Emma Frances Dawson
A Sworn Statement
Emma Frances Dawson (1839-1926) wrote the following tale at the request of the editor of San Francisco’s The Wasp, Ambrose Bierce, for the Christmas 1881 issue. Bierce had praised her as “head and shoulders above any writer on this coast with whose works I have acquaintance.” Unusually, the story incorporates poetry and song as potential clues in the mystery faced by the protagonist.
This ae night, this ae night,
Every night and alle,
Fire and sleet and candle-light,
And Christ receive thy saule.
—Lykewake Dirge.
I first met Mr. Audenried through his advertising for a valet. I liked his appearance, and engaged with him at a lower salary than one of my experience and ability will usually work for. He was then living in a furnished house on Rincon Hill, whence he could see the bay. He sat for hours looking at it and writing verses. He had money, but was neither young nor strong, and seldom went out. He had been very handsome, was still fine-looking, with eyes that glowed with a lurid, internal fire.
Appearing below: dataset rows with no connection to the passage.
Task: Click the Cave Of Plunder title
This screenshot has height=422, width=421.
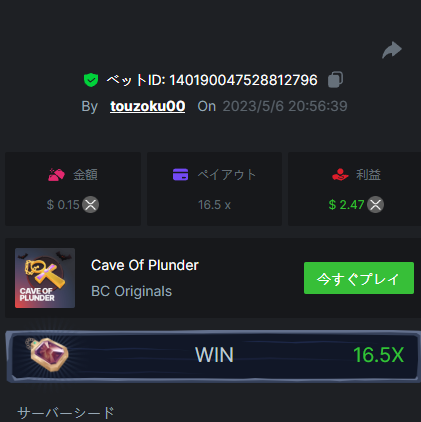Action: pos(145,265)
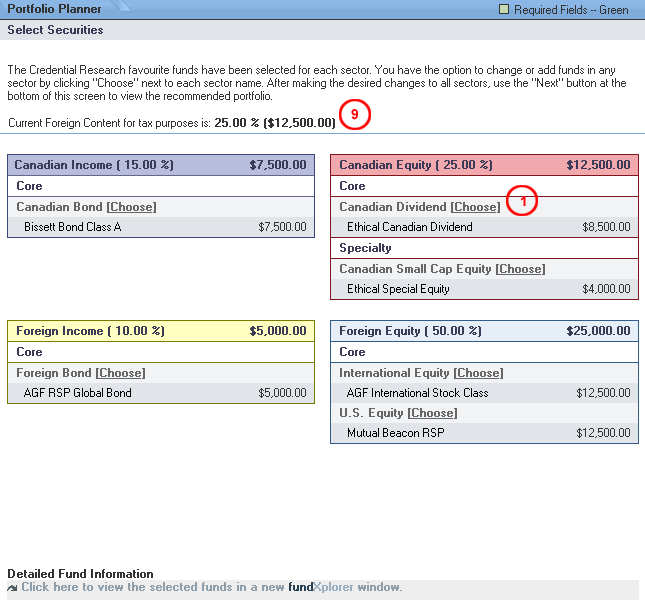Screen dimensions: 645x603
Task: View selected funds in new fundXplorer window
Action: (211, 588)
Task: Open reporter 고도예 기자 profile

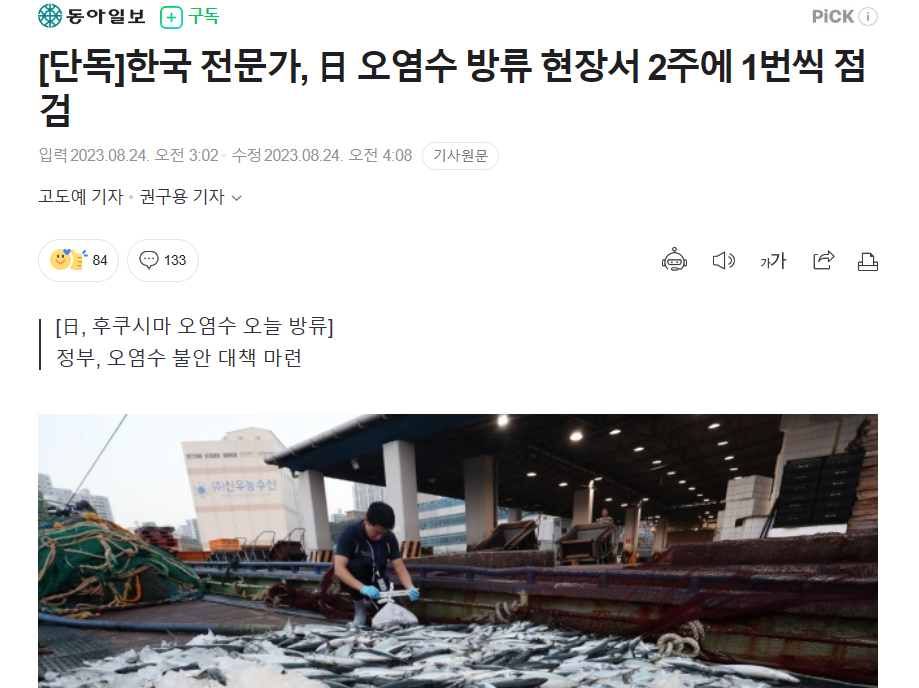Action: (x=81, y=196)
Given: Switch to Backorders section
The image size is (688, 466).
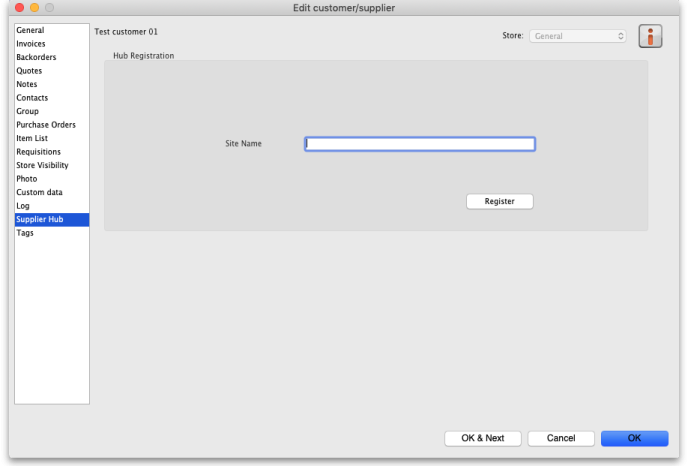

There was one other person in the house, a quiet lady, yet one to be noticed and remembered. I pride myself on my discretion. It was nothing to me how many “Coralies” or “Camilles” existed. It was long before I alluded to her, though I met her in the upper hall, on the stairs, and sometimes found her in the room with my master and myself, or just outside the door, standing near, as if waiting for me to go. After a while, I got the notion that she did not like me, and it made it unpleasant. After long thinking it over, for I did not want to leave, I gave a month’s notice.
“Why is this, Wilkins?” says Mr. Audenried. “If it is a question of wages, stay on. I like your quiet ways,” says he. That is just what he says.
“To tell the truth, sir,” I says, “it’s not my pay—it’s the lady, sir.”
“What!” says he.
So then I told of her air of watchful dislike, and how I was not used to being spied upon, and that it was needless my recommendations could all show. He turned quite pale, so white that I thought Heaven forgive me if I’d made trouble between them, for she looked sad enough anyway. He did not speak for a long while.
Then he muttered to himself: “This man, too!”
He made me tell him all over again. Then, after a pause, he says: “Find me another place, Wilkins, and help me move.”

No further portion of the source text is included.